If you're question focus on the "how to notice when a member appears or disappears" from the visible range, e.g. because the user is scrolling and the like: Well, that's exactly what my initial post tries to find out.

Right now, as I'm writing this, I realize that CDT already does something like that. E.g. when initially expanding a struct (e.g. MyOtherObject), then CDT does only execute '-var-evaluate-expression' on the visible items (m_Array1, OthrMember2and m_OthrMember3in this example). Then, when I scroll down in the Expression View, so that m_OthrMember4 appears, CDT executes another "-var-evaluate-expression" for var2.m_OthrMember4, right when that member starts appearing.
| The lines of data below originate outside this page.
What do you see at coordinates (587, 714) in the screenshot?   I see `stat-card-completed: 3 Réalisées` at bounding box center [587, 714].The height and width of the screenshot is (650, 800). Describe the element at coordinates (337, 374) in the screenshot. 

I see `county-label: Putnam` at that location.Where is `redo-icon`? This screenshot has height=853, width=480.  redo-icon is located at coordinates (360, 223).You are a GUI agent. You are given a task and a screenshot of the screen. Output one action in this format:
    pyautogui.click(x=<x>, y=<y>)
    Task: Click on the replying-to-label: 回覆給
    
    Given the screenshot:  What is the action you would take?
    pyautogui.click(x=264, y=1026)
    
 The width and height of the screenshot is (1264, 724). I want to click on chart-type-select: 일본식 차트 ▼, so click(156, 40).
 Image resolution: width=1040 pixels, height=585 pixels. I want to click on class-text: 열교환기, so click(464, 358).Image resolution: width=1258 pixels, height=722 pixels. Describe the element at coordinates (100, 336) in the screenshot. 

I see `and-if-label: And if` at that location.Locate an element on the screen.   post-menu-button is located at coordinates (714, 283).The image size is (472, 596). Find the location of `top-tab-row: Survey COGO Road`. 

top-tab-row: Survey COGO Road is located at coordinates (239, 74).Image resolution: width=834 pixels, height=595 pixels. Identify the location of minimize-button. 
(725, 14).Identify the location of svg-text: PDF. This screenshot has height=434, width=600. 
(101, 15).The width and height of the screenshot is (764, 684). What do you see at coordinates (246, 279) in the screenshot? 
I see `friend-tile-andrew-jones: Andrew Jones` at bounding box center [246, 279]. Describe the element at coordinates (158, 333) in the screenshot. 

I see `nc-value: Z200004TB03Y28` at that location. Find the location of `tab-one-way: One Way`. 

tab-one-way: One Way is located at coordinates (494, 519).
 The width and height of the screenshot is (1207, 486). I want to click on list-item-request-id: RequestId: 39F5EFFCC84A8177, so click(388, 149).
I might study that code to find out more...

Raphael


On 14/08/2014 10:52 AM, Raphael Zulliger wrote:
Hi

To increase debugging performance when having huge data structures in Variable/Expression View etc., I'd like to make extend CDT with GDB's "-var-set-frozen" or "-var-set-update-range" features (see https://sourceware.org/gdb/current/onlinedocs/gdb/GDB_002fMI-Variable-Objects.html).

I'm still quite unfamiliar with the ViewModel concept and how it finally links to the UI. Therefore, can someone point me towards a good starting point regarding: How can I know which elements in the Variable View, Expression View are currently visible? (i.e. if there are 1000 members in a struct, the view will at most show a few dozens, depending on the height of the view - all others are invisible). How could I get notified about changes (e.g. the user scrolls down the list)?

Any idea/hint would highly be appreciated!